Tablet mode

Google’s return to tablets could look like a Nest Hub

The company is eyeing a version of the Nest Hub smart home device with a detachable screen.

The Nest Hub 2
Google

Google’s current plan to get back into the tablet game might take an unexpected route — 9to5Google reports that the company’s next Nest Hub could feature a detachable screen that doubles as a tablet.

Next-Gen Nest — The future Nest Hub — which might launch as early as this year, according to 9to5Google — could share similarities with Lenovo’s line of smart home-focused tablets.

The Lenovo Smart Tab M10 is a 10-inch Android tablet that can work on its own but can also be docked in a “Smart Charging Station” and take the place of a smart home display by using Google Assitant Ambient Mode. It’s not exactly the same as a Nest Hub, but it offers all the functionality of Google Assistant, with screen-filling graphics to keep users up-to-date on all the topics they care about.

Google Assistant Ambient Mode turns a tablet or phone into a smart home display.Lenovo

Google’s take on this kind of tablet experience could differ in one important way, according to the report. The dock the tablet sits in might use speakers similar to what’s already in the Nest Hub. Given how often Google’s Nest products are used as Spotify speakers first and foremost, that makes a certain kind of sense. Why give up room-filling sound?

The future of computing — The current 2nd-generation Nest Hub and the Nest Hub Max both run on Google Cast (similar to the system that powers basic Chromecasts), and Google updated the first-generation Nest Hub to its mysterious Fuschia OS. Both operating systems are limited in major ways, which really just leaves Android as a prospect for the new Nest Hub.

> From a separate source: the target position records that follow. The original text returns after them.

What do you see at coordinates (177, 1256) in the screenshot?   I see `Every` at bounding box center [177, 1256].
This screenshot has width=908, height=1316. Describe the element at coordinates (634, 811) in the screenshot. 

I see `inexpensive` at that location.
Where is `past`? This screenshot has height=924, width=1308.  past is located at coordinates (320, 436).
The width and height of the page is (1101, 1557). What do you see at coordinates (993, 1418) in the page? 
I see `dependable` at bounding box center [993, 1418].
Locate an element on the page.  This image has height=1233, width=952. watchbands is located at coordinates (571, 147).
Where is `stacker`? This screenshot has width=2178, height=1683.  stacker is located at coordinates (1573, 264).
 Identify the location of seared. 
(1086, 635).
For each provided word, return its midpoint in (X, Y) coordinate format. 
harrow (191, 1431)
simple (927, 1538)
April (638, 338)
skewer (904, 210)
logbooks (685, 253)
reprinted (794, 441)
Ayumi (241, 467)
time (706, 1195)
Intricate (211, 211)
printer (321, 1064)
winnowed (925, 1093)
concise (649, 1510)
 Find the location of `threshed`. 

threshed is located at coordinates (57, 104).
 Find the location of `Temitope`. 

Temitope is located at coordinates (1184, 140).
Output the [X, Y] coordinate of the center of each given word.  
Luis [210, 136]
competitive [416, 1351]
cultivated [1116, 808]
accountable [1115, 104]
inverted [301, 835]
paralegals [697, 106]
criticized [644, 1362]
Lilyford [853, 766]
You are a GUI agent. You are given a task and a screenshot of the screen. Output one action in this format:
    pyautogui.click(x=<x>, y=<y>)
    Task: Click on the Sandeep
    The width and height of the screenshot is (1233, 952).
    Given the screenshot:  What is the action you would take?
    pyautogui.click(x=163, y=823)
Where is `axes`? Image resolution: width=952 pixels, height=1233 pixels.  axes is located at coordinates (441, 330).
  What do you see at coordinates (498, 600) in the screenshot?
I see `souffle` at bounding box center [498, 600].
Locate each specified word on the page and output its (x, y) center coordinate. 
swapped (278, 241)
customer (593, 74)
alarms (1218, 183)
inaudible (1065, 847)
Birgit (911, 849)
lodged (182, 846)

A scary prospect, given the fallen state of Android tablets.

Luckily, Android 12L is set to improve the mobile operating for foldable and big screen devices, and Google’s been refocusing on Android tablets as of late, even referring to them as “the future of computing” in job postings earlier this year.

Maybe an unconventional tablet is just the thing to show the company can make up for past Pixel-branded embarrassments?